The film also stars John Hannah, Deborah Kara Unger, Liev Schreiber, Vicellous Shannon, David Paymer, Dan Hedaya, and Rod Steiger.

Not to be confused with the 1937 John Ford film of the same title.


Tropes for the film:

  • Artistic License – History: The film has a few problems.
    • The film portrays boxer Rubin Carter as a totally innocent man who is wrongfully convicted of two murders thanks largely to a racist cop who's had it out for him since his boyhood.
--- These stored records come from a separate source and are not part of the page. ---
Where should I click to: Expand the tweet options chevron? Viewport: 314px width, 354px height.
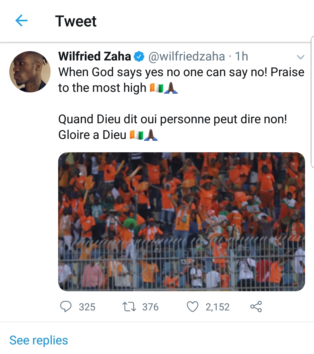pyautogui.click(x=300, y=57)
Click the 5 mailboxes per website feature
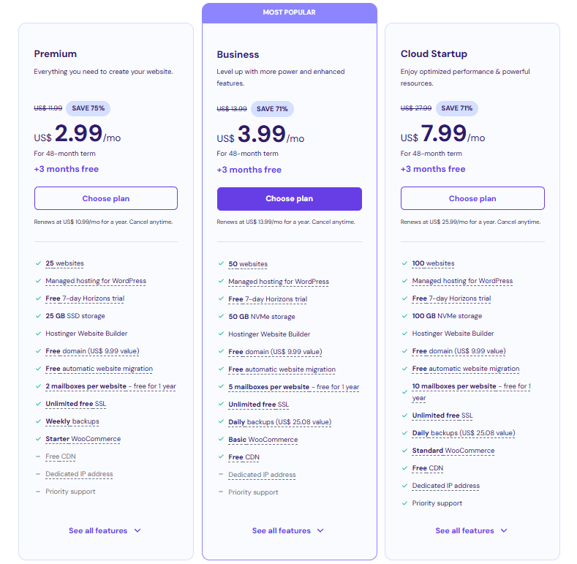The image size is (577, 564). point(294,387)
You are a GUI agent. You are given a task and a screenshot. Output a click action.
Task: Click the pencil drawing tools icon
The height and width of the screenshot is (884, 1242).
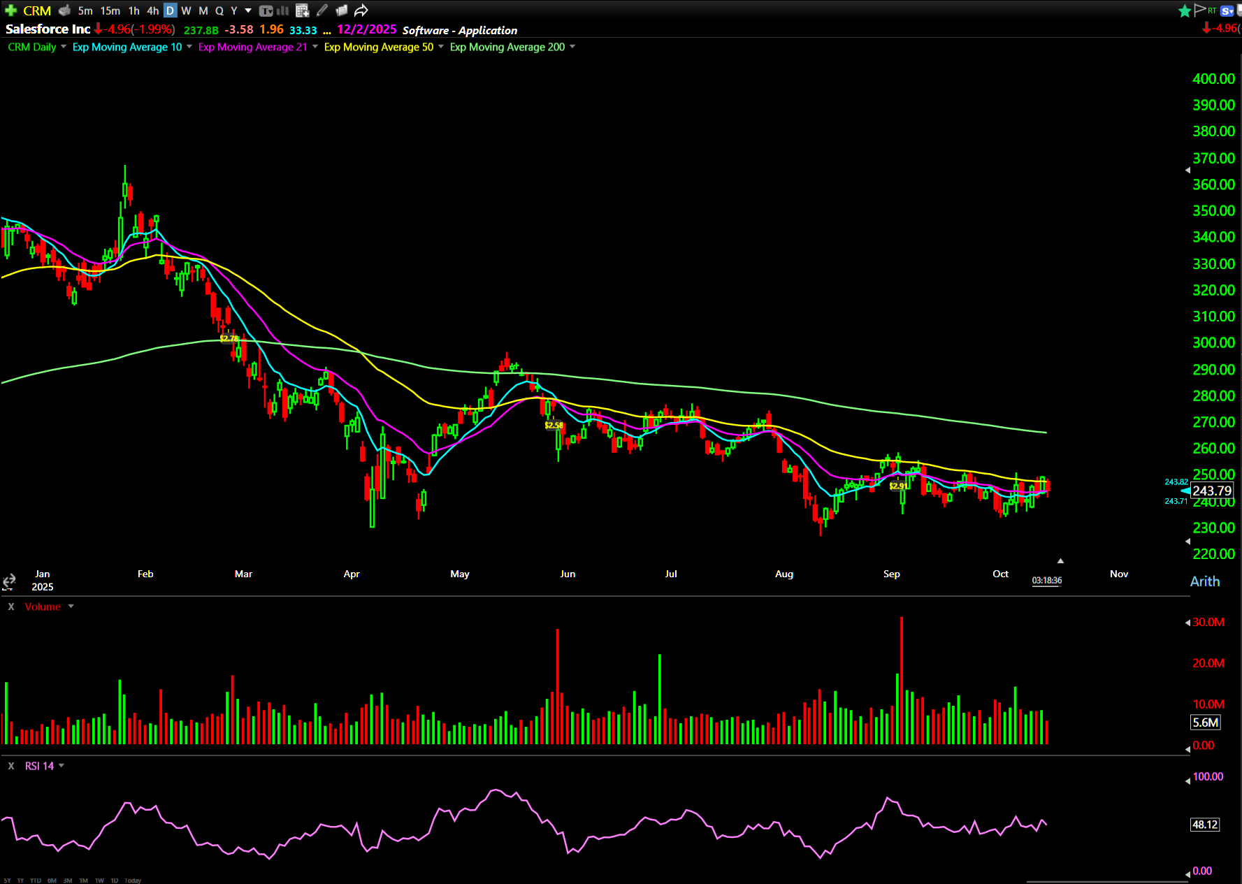[322, 10]
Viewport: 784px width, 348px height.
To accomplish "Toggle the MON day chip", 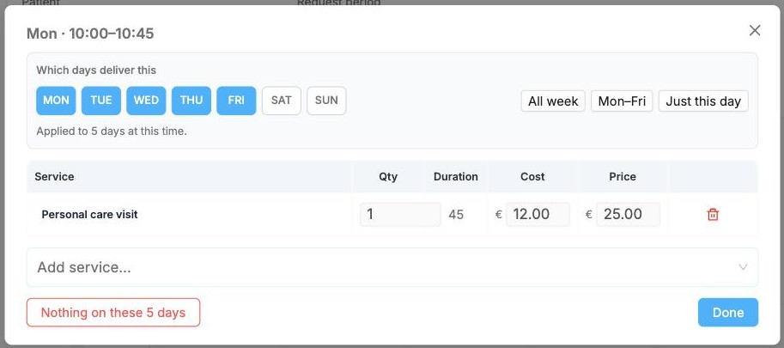I will point(56,101).
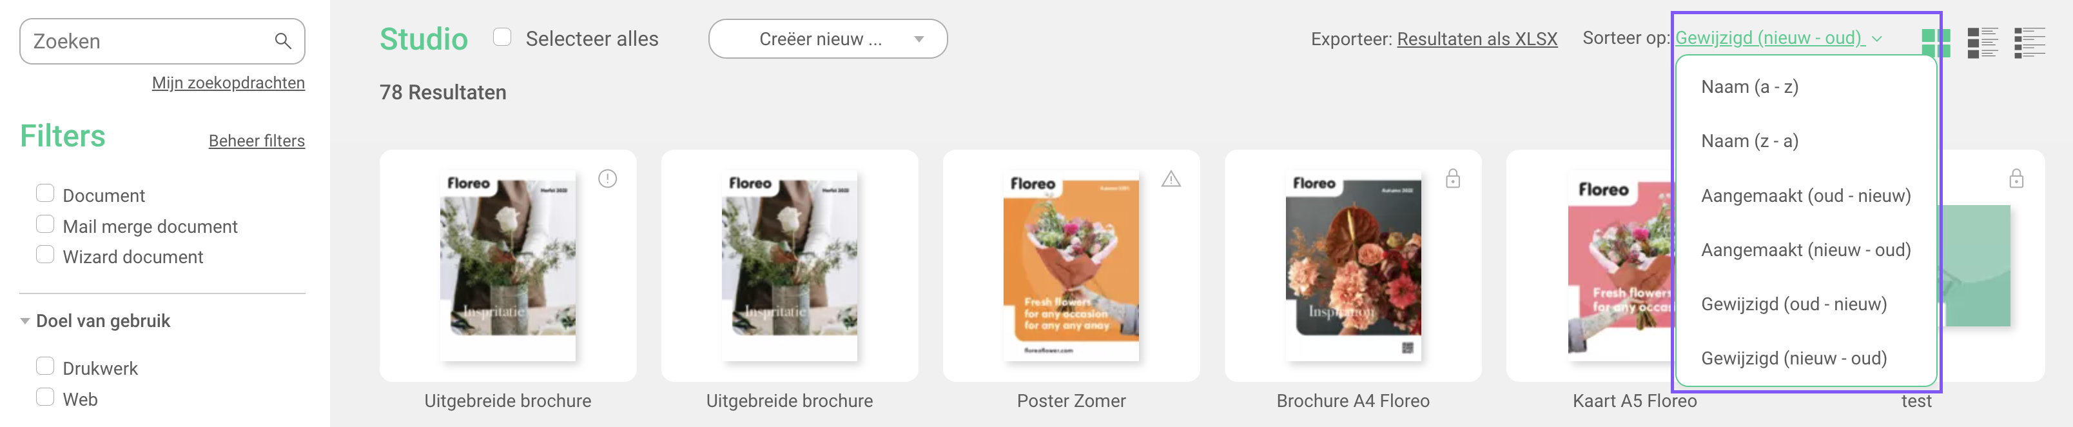2073x427 pixels.
Task: Switch to grid tile view
Action: tap(1935, 43)
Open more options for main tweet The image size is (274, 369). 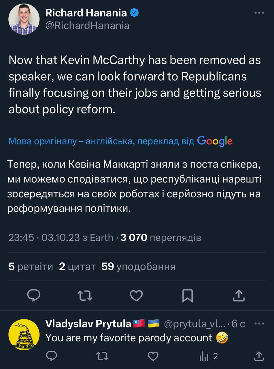[x=259, y=13]
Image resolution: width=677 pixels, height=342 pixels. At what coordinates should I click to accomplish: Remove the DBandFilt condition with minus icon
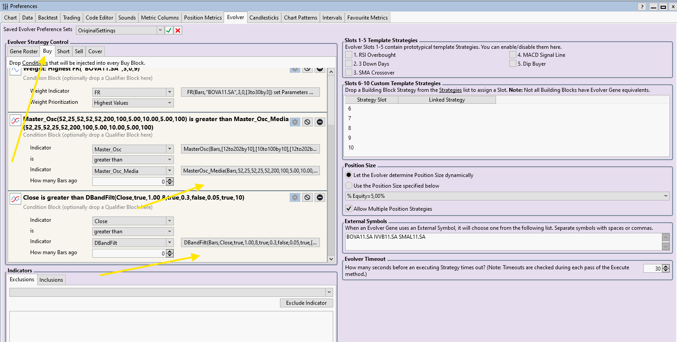[320, 197]
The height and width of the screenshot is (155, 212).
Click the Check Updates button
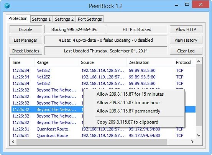[x=26, y=51]
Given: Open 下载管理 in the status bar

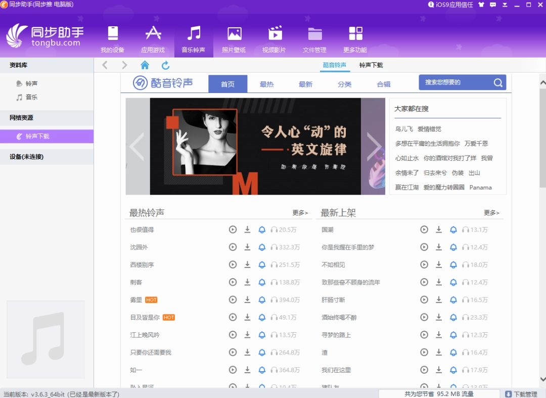Looking at the screenshot, I should tap(523, 393).
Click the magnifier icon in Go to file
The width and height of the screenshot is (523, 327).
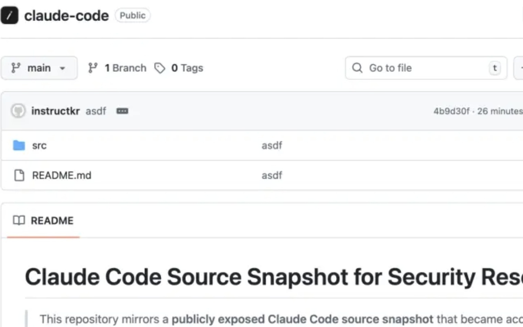[357, 68]
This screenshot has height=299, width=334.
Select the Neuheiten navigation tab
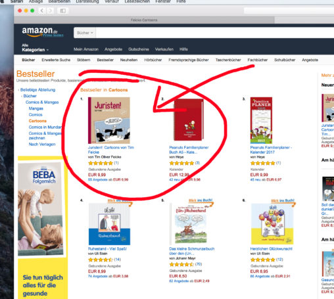129,60
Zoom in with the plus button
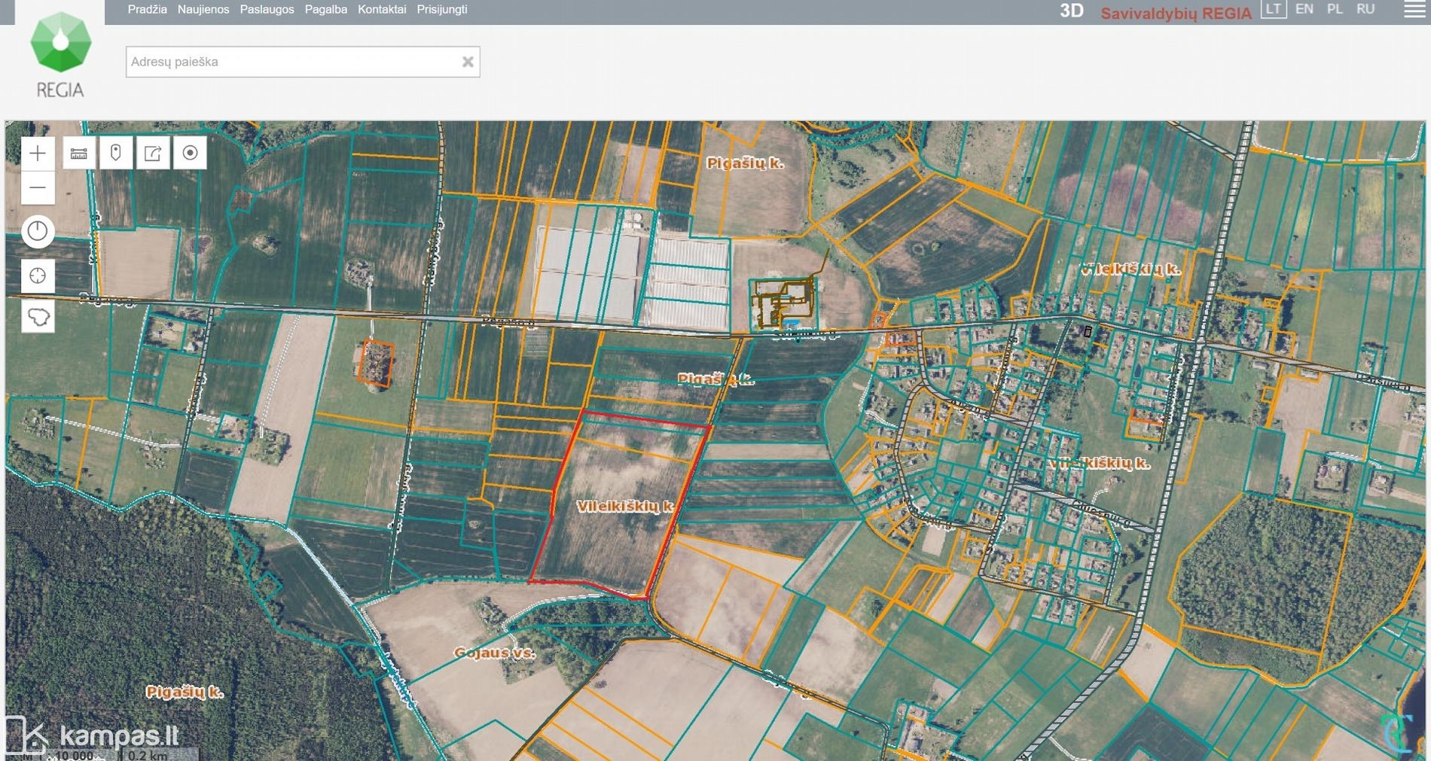Viewport: 1431px width, 761px height. [x=38, y=154]
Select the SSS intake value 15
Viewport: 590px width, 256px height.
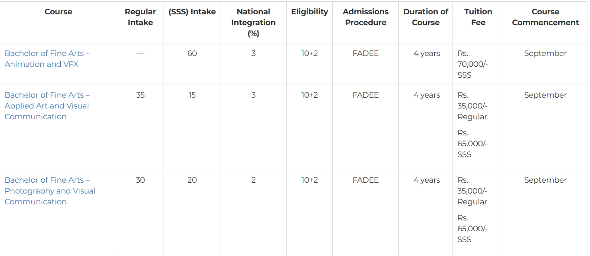pos(192,95)
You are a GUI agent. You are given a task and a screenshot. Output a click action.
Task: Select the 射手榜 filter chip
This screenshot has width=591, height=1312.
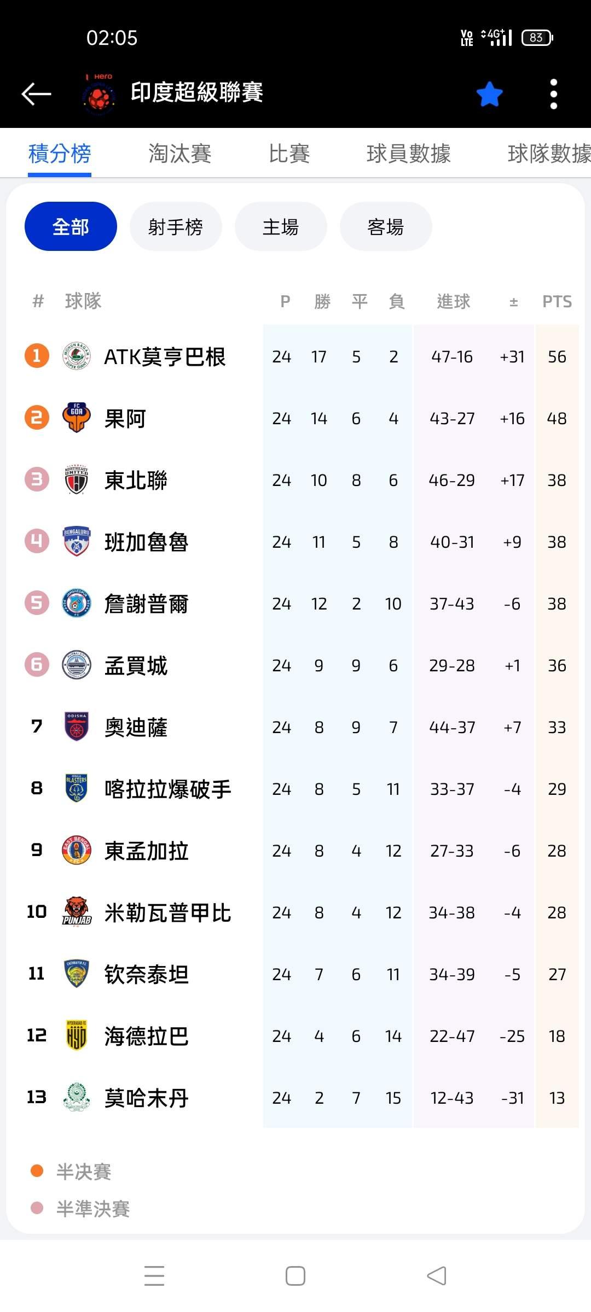point(176,226)
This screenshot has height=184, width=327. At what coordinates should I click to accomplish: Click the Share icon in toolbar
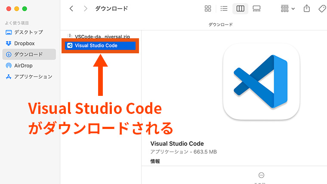coord(307,9)
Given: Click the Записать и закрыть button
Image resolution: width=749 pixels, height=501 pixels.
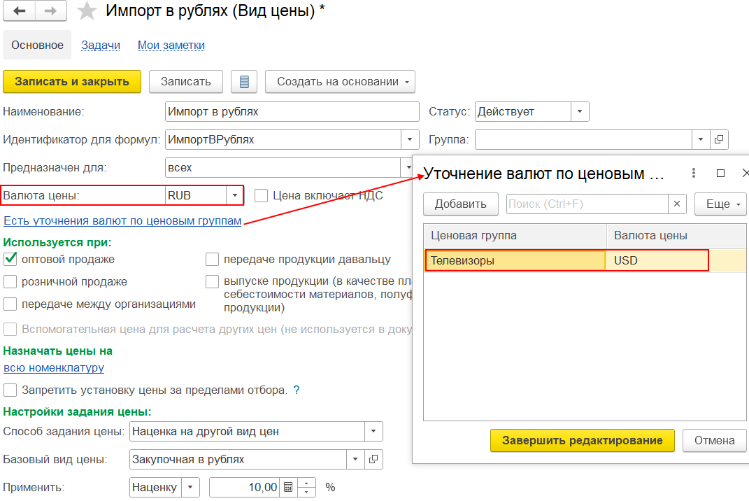Looking at the screenshot, I should (72, 82).
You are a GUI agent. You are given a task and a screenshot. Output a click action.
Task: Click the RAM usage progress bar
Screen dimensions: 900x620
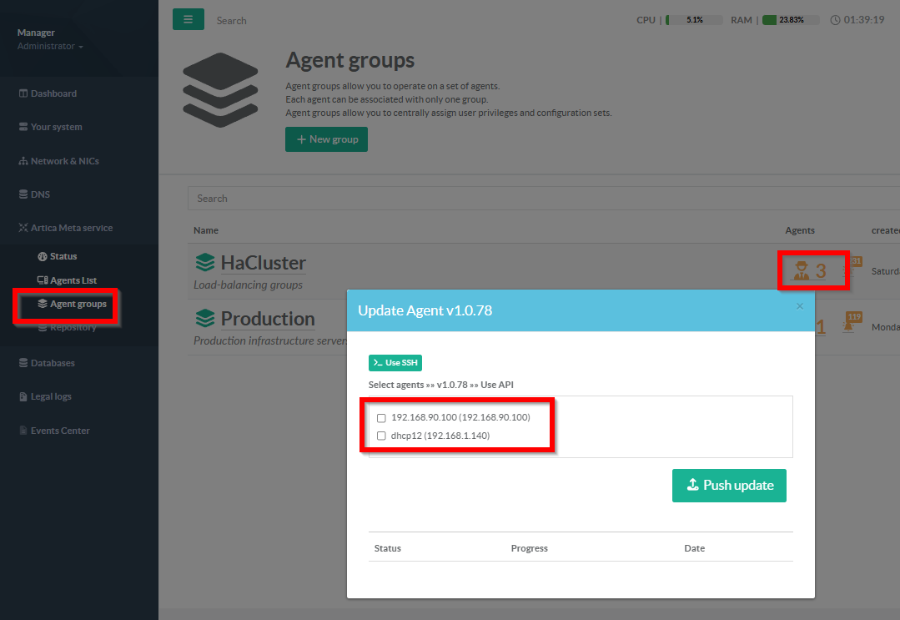click(x=790, y=20)
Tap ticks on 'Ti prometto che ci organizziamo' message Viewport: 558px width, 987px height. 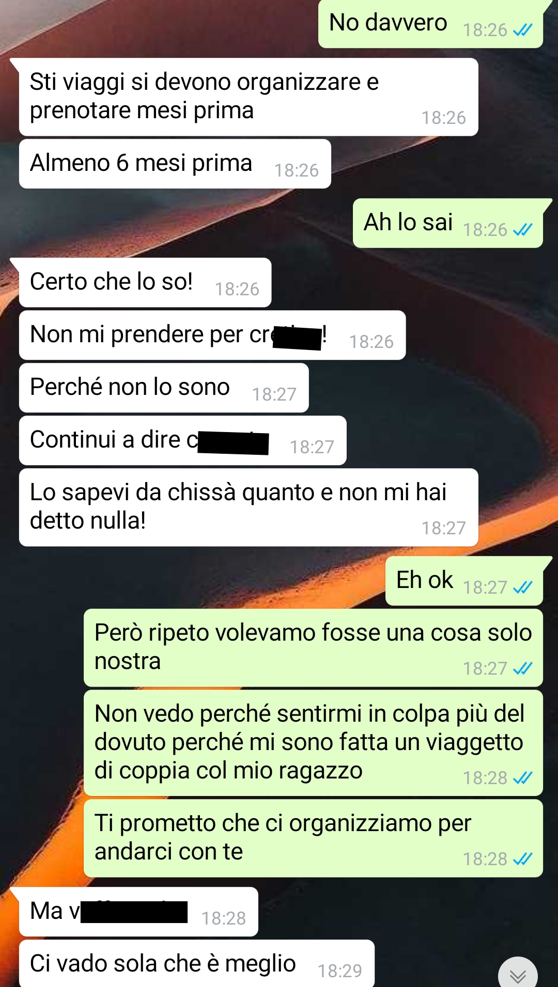pos(522,859)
No evidence exists that the lead detective held any grudge against Carter, and he was described as a jovial man, very different from Hedaya's scowling, tight-lipped portrayal.
    • The film whitewashes Carter's criminal history, depicting Carter as defending himself in boyhood against a pedophile, then being arrested and sent to a juvenile facility by this same racist detective. In reality, Carter was arrested for assaulting and robbing a man, a crime that is not disputed. This was only one of many offenses he committed.
    • Moreover, while Carter's actual guilt or innocence continues to be debated, the film portrays him as having been exonerated by the efforts of three Canadian activists and a young African-American who wrote to him in prison. They did not find evidence showing he was innocent, however, but only some that had not been presented by the prosecution. He was ordered released or retried-New Jersey appealed this ruling, lost, and chose to not retry him again (he had already been retried before in 1976, with another guilty verdict resulting). Carter was thus never exonerated, or even acquitted.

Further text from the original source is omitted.